The plane has been sitting at the airport since then. To add insult to injury, it has accrued more than $330,000 in parking fees, according to The Wall Street Journal.

The aircraft is the first physical asset seized under Canada's Special Economic Measures Act, which was amended in June 2022 to allow confiscation of assets belonging to entities deemed responsible for a major breach of international peace, corruption, or human-rights violations.

The AN-124 "is believed to be owned by a subsidiary of Volga-Dnepr Airlines LLC and Volga-Dnepr Group, two entities against which Canada recently imposed sanctions due to their complicity in President Putin's war of choice," the Canadian government said in a press release.
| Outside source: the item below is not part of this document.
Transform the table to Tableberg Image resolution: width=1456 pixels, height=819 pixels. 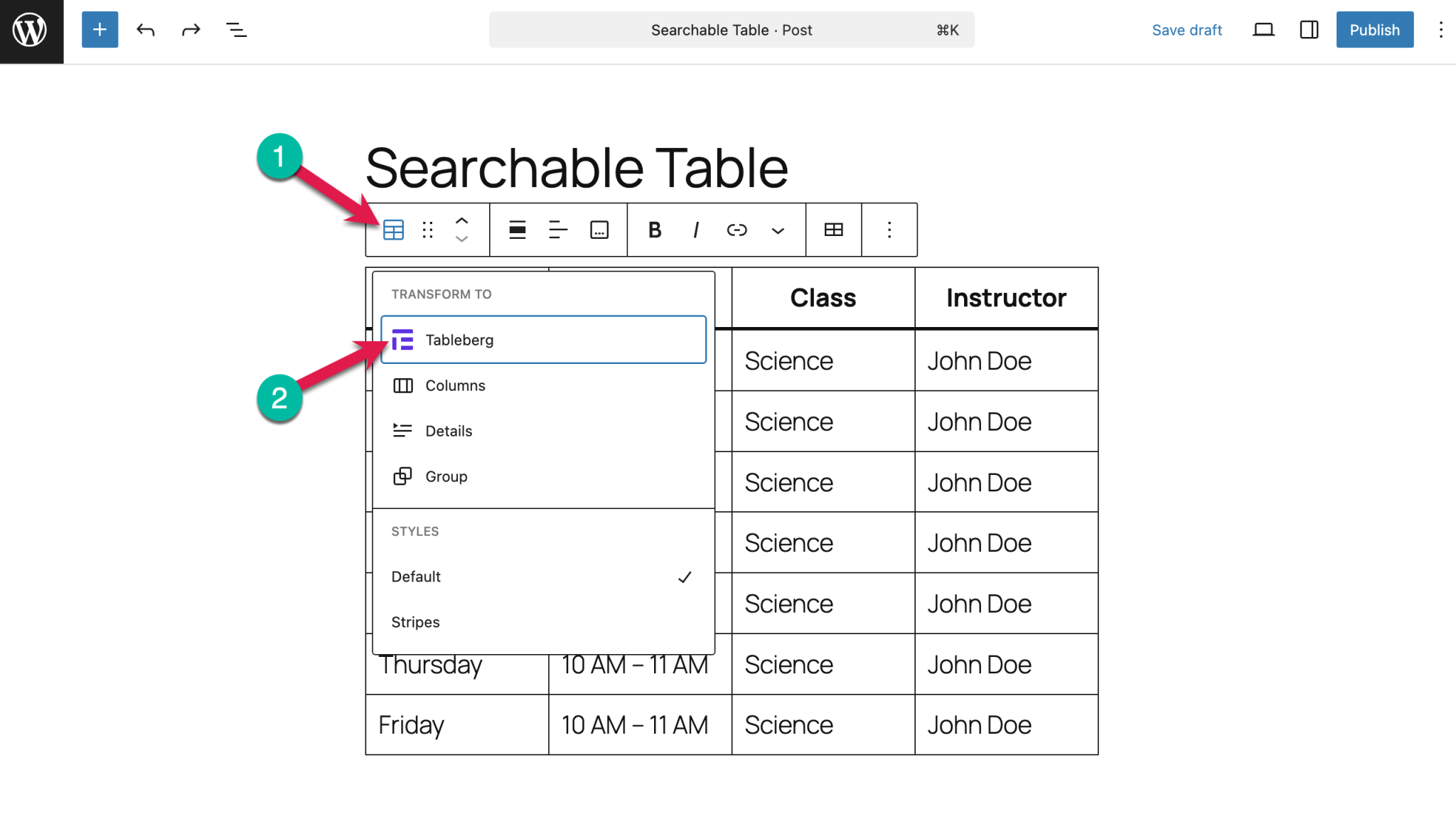(x=459, y=340)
"Should the asset ultimately be forfeited to the Crown, Canada will work with the Government of Ukraine on options to redistribute this asset to compensate victims of human rights abuses, restore international peace and security, or rebuild Ukraine," the government said. Ukraine's prime minister said earlier this year that Kyiv planned "to confiscate" the plane.

Losing a single plane aircraft will hardly dent Russia's military or civilian air-transport capacity, but it does highlight how far Moscow's aerial cargo fleet has fallen since its Soviet heyday.

The Soviet Union had more than 1,100 military transports by the time it collapsed, according to a study by the Royal United Services Institute, a British think tank. Today, Russia has just 446 such aircraft, according to the 2023 edition of The Military Balance, published by the International Institute for Strategic Studies.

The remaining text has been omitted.